En cinquième et dernier lieu, pour les mêmes motifs que ceux exposés aux points 6 et 8, M. B... n’est pas fondé à soutenir que la décision attaquée est entachée d’erreur manifeste d'appréciation au regard des conséquences qu’elle emporte sur sa situation personnelle.

En ce qui concerne les moyens spécifiquement dirigés contre l’obligation de quitter le territoire français :

En premier lieu, en application des dispositions de l’article L. 613-1 du code de l’entrée et du séjour des étrangers et du droit d’asile, la décision portant obligation de quitter le territoire français, qui, comme en l’espèce, est fondée sur le 3° de l’article L. 611-1 du même code, n’avait pas à faire l’objet d’une motivation distincte de celle de la décision de refus de titre de séjour, dès lors que celle-ci est suffisamment motivée. Par suite, le moyen tiré du défaut de motivation de cette décision doit être écarté.

En deuxième lieu, il ne ressort ni de la motivation de la décision attaquée ni des pièces du dossier que le préfet aurait omis de procéder à un examen particulier de la situation personnelle de M. B.... Par suite, le moyen tiré du défaut d’un tel examen doit être écarté.

En troisième lieu, il résulte de ce qui précède que le moyen invoqué par M. B... tiré de ce que la décision portant obligation de quitter le territoire français serait fondée sur une décision portant refus de titre de séjour illégale ne peut qu’être écarté.

En quatrième et dernier lieu, pour les mêmes motifs que ceux exposés aux points 6 et 8, M. B... n’est pas fondé à soutenir que la décision attaquée porte une atteinte disproportionnée à son droit au respect de sa vie privée et familiale tel que garanti par l’article 8 de la convention européenne de sauvegarde des droits de l’homme et des libertés fondamentales ni qu’elle est entachée d’erreur manifeste d’appréciation au regard des conséquences qu’elle emporte sur sa situation personnelle.

En ce qui concerne les moyens spécifiquement dirigés contre la décision fixant le pays de destination :

En premier lieu, la décision fixant le pays de destination attaquée mentionne que M. B... est de nationalité algérienne et qu’il n’établit pas être exposé à des peines ou traitements contraires à la convention européenne de sauvegarde des droits de l’homme et des libertés fondamentales en cas de retour dans son pays d’origine.
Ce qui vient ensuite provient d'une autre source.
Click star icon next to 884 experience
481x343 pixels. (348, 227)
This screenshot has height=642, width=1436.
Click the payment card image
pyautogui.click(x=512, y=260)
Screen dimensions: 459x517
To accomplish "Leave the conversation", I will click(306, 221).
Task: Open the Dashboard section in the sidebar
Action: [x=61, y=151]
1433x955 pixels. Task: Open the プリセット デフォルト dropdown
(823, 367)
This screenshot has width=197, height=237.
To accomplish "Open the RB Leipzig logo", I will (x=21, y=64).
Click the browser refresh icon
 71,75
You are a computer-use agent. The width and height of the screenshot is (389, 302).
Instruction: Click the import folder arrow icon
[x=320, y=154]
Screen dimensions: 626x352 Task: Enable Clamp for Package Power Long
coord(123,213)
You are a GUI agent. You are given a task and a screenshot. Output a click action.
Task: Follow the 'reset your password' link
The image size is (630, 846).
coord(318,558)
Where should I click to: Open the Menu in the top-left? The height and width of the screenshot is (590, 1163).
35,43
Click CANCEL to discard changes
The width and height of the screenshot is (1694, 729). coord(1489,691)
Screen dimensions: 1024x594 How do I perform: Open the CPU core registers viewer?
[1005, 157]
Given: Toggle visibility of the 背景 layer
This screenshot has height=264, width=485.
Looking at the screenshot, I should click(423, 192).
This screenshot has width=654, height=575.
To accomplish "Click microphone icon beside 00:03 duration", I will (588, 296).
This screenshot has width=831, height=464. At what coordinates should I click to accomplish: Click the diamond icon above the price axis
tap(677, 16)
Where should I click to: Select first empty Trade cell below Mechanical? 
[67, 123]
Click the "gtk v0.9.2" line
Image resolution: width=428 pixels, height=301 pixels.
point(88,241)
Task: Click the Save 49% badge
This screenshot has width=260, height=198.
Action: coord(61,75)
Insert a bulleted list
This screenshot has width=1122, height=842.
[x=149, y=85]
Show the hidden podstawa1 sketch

Par suite, le moyen tiré du défaut de motivation en fait de la décision contestée doit être écarté.

En second lieu, si M. B... soutient que la décision attaquée est entachée d’erreur manifeste d’appréciation au regard des conséquences qu’elle emporte sur sa situation personnelle, il n’assortit ce moyen d’aucune précision. Par suite, celui-ci ne peut qu’être écarté.

Il résulte de tout ce qui précède que les conclusions de M. B... tendant à l’annulation de l’arrêté contesté du 23 août 2024 doivent être rejetées, ainsi que, par voie de conséquence, ses conclusions aux fins d’injonction, d’astreinte et celles présentées au titre des frais de l’instance.




D E C I D E :


Article 1er : Il n’y a pas lieu de statuer sur la demande d’admission provisoire à l’aide juridictionnelle présentée par M. B....

Article 2 : Le surplus des conclusions de la requête est rejeté.

Article 3 : Le présent jugement sera notifié à M. D... B... et au préfet de la Haute-Garonne.

Délibéré après l’audience du 11 mars 2026, à laquelle siégeaient :

Mme Meunier-Garner, présidente,
Mme Michel, première conseillère,
Mme Camorali, conseillère.

Rendu public par mise à disposition au greffe le 25 mars 2026.


La rapporteure,
J. CAMORALI
La présidente,
M.-O. MEUNIER-GARNER


La greffière,



B. RODRIGUEZ



La République mande et ordonne au préfet de la Haute-Garonne en ce qui le concerne ou à tous commissaires de justice à ce requis en ce qui concerne les voies de droit commun, contre les parties privées, de pourvoir à l'exécution de la présente décision.